January 23, 1991|T. H. McCULLOH

A classy framework surrounds La Mirada Theatre's production of Christopher Hampton's adaptation of "Les Liaisons Dangereuses," in Joanne Trunick McMaster's scenic design, Donna Barrier's costumes and Raun Yankovich's lighting. They lusciously recreate the period and the ultra-genteel patina of this exploration of an early skirmish in the war between men and women.

The class is not followed through in the rest of the production. Although there are some good performances, in particular Richard Cox's Valmont--his charm and subtle sense of humor doubled with a rewarding earthiness give the role distinction--the company can barely keep plodding along through the thick mud of Scott Rogers' direction. The valiant efforts of Francia DiMase as Tourvel, Jane A. Johnston as Mme. Rosemond and Julie Silverman as a buoyant Emilie, are all but lost in the struggle to keep going.

The production features television personality Donna Mills as Valmont's nemesis, the Marquise, but her projection rarely reaches her microphone. And when she can be heard, her line readings are flat and empty of significance.

"Les Liaisons Dangereuses," La Mirada Theatre, 14900 La Mirada Blvd., La Mirada; Tuesdays-Saturdays, 8 p.m.; Sundays, 7:30 p.m.; Saturdays & Sundays, 2:30 p.m. Ends Jan . 27. $20-$24; (213) 944-6310. Running time: 2 hours , 45 minutes.

'Distant Relations' Presents Problems

Under the umbrella title "Distant Relations," Theatre of NOTE in Hollywood has two one-acts with distinct problems.

The opener, GlennAlan Packman's "The Great American Breakdown," suffers only from not saying anything new about its subject, the effects of a divorce on grown children. In this case they all seem to have their own lives to live and are a cheery bunch, so one wonders why Packman wrote the play. He's a talented writer looking for something to say, it appears. His play is given its best shot in the performances and Gloria McCord's direction, and Jack Moore stands out as the older blue-collar brother who has found his own solution to the problem.

Writer-director Leon Martell's "Feed Them Dogs" is a play that harks back to early Sam Shepard, a sort of plotless few minutes with a lowdown family of caricatured grotesques. Martell's cartoon direction doesn't help, but Cheryl Slean and Brandon Hooper, as libidinous cousins, at least give the effort some of the naturalism that could have pulled the play's style into the present. "Distant Relations," Theatre of NOTE, 1705 N. Kenmore Ave., Hollywood; Fridays & Saturdays, 8 p.m.; Sundays, 7 p.m. Ends Feb . 14. $10; (213) 666-5550.
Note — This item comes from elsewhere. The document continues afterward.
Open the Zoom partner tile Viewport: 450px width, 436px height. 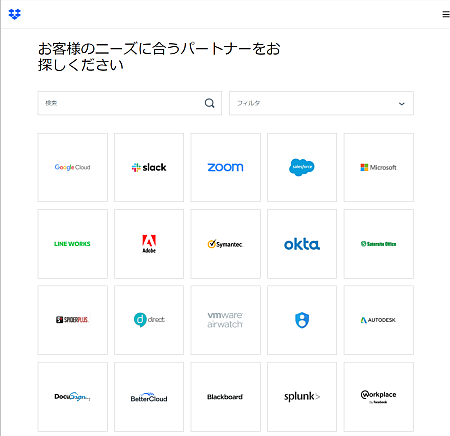[226, 167]
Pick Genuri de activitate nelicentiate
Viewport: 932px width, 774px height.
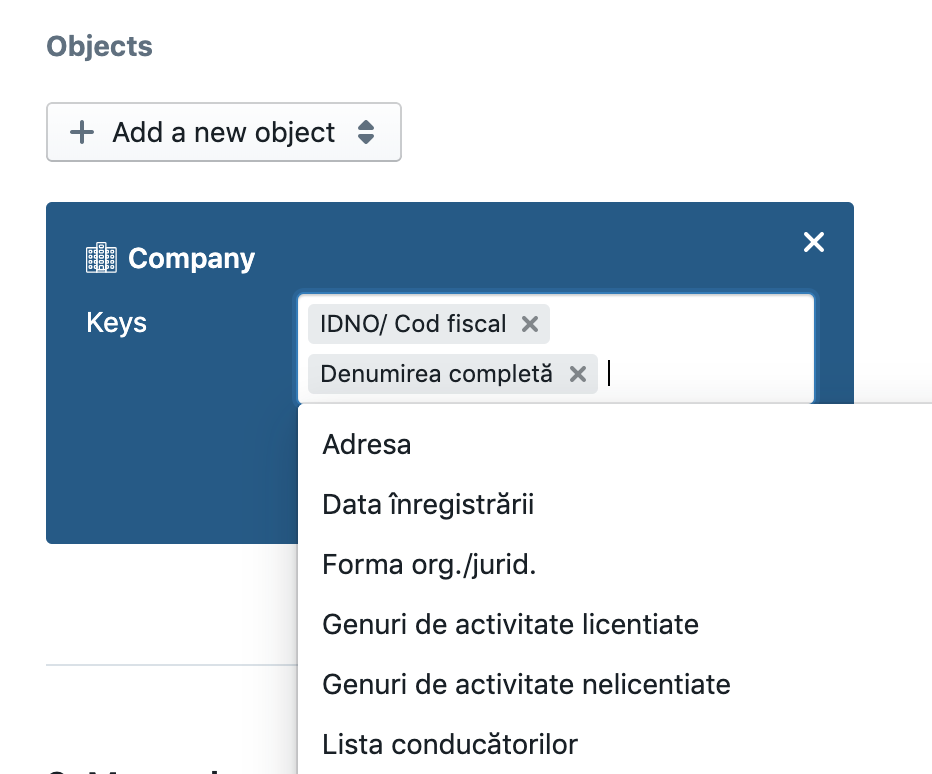point(526,685)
'Fractured Tao' Tells Too Much

Dan Kwong's performance piece "Tales From the Fractured Tao With Master Nice Guy," at Highways in Santa Monica, is an involved, overproduced effort that boils down to a lengthy description of the effect Kwong's parents' divorce had on him when he was in grade school.
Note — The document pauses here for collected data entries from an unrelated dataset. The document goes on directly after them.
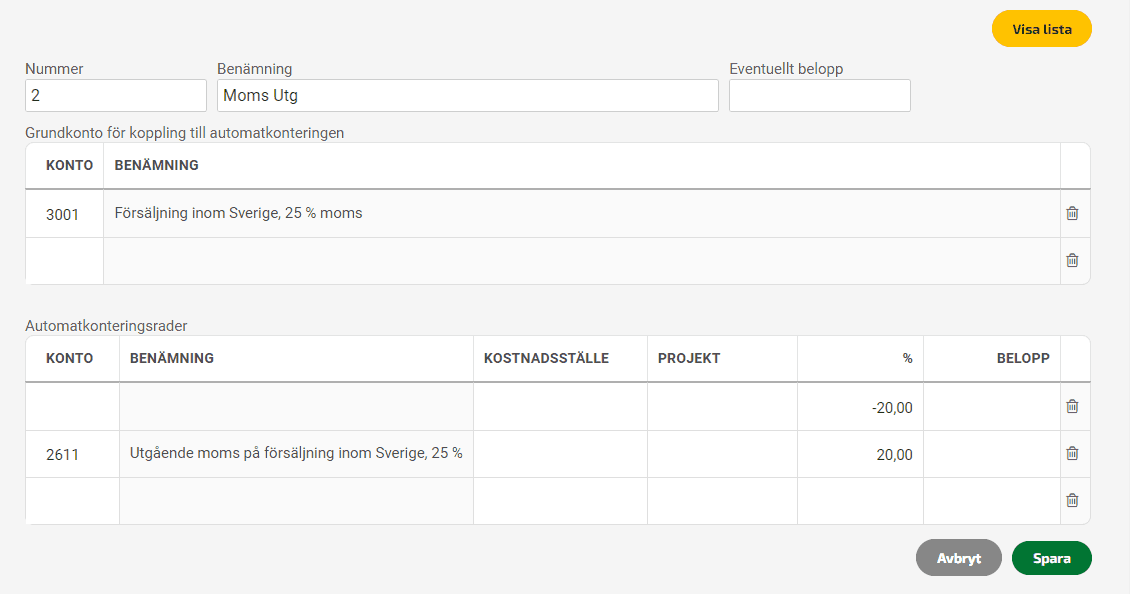
Task: Select the Försäljning inom Sverige benämning cell
Action: pos(582,214)
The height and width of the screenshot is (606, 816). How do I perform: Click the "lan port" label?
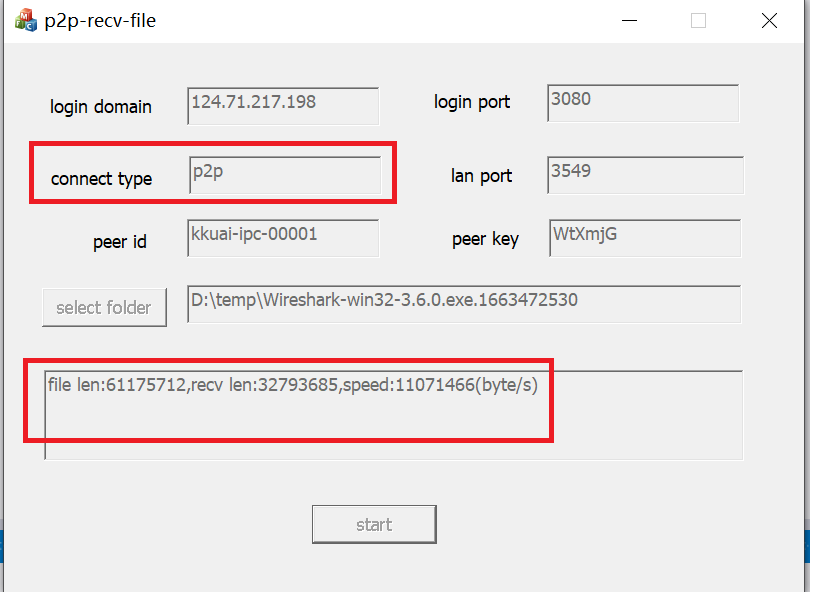click(x=481, y=176)
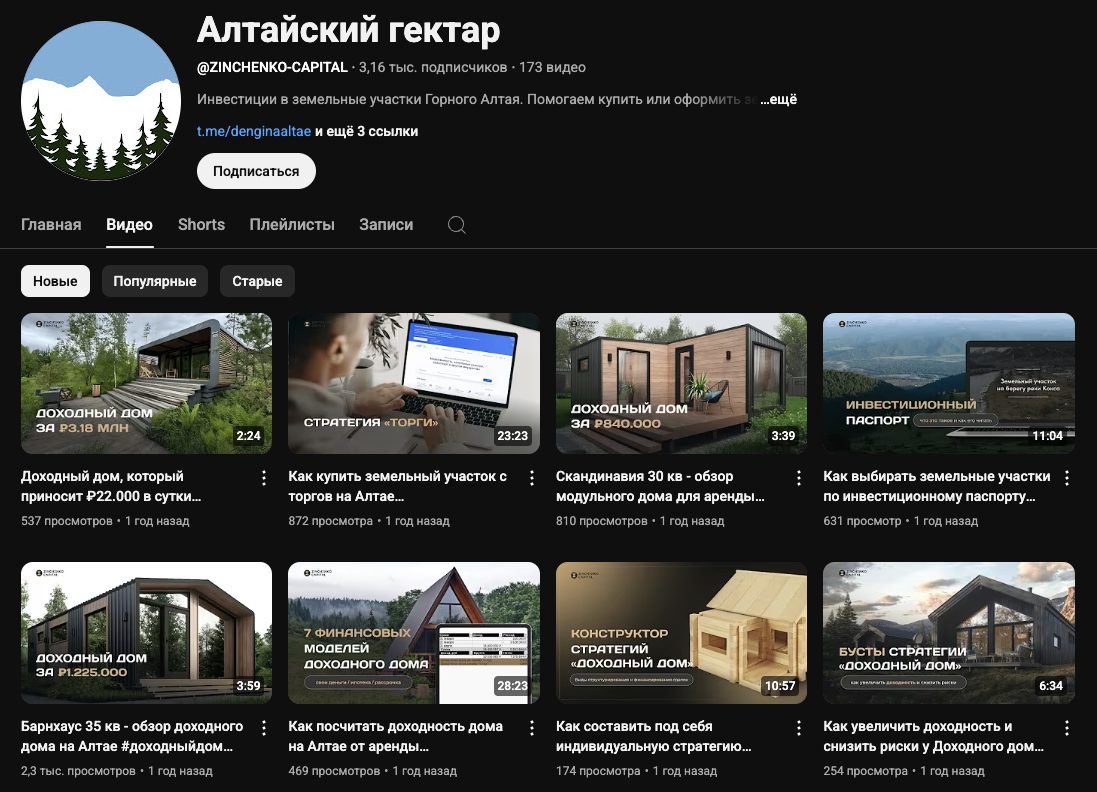Show the additional 3 ссылки links

366,131
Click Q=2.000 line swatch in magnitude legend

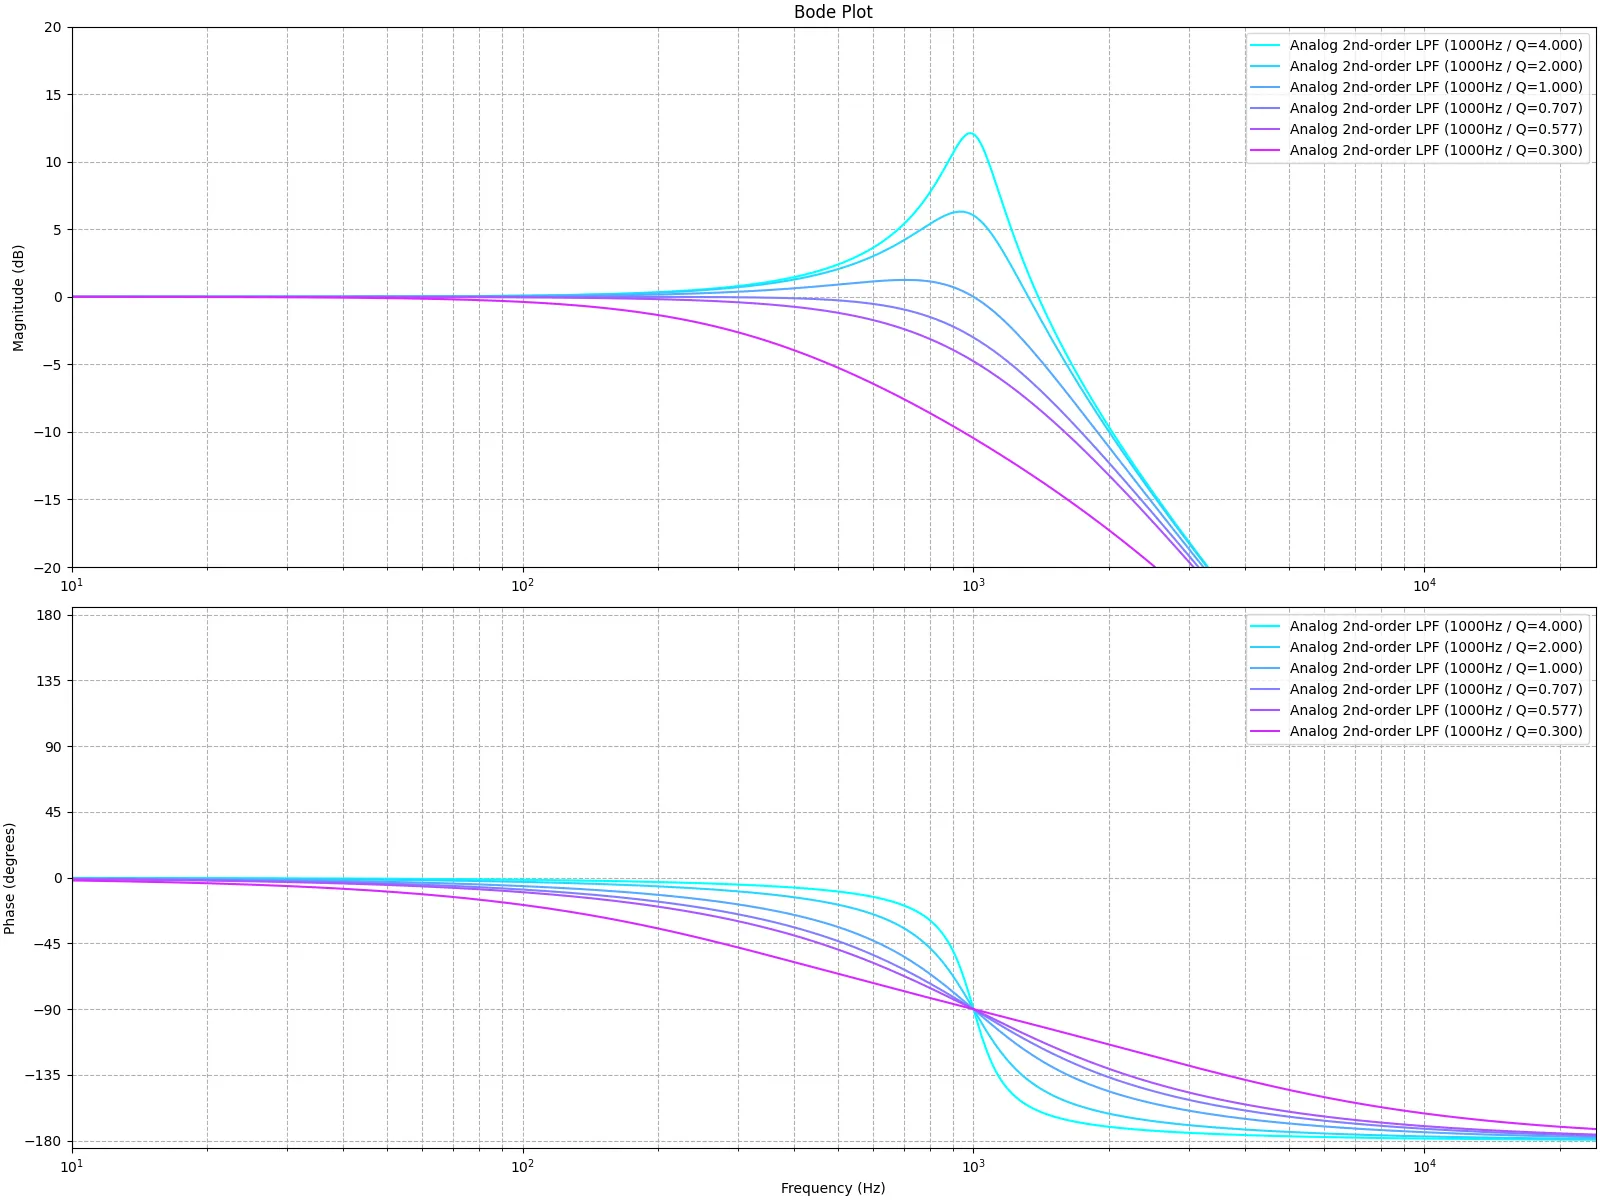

The divorce created some behavior that was rather silly and erratic, even for a child with Kwong's lively imagination, including a plea to a sort of hip spirit guide called Master Nice Guy. Even with the help of a Thomas Guide, Master Nice Guy never arrives.

Kwong re-enacts in detail his problems using the school boys' room, with its open stalls and slick toilet paper. He finally smuggled himself into the auditorium rest room, which was properly appointed, after which he took off all his clothes and danced with abandon around the auditorium stage. It wasn't the last time he did it, either, and it's really more than we want to know about all that. Even performance art needs shape and form, style and content.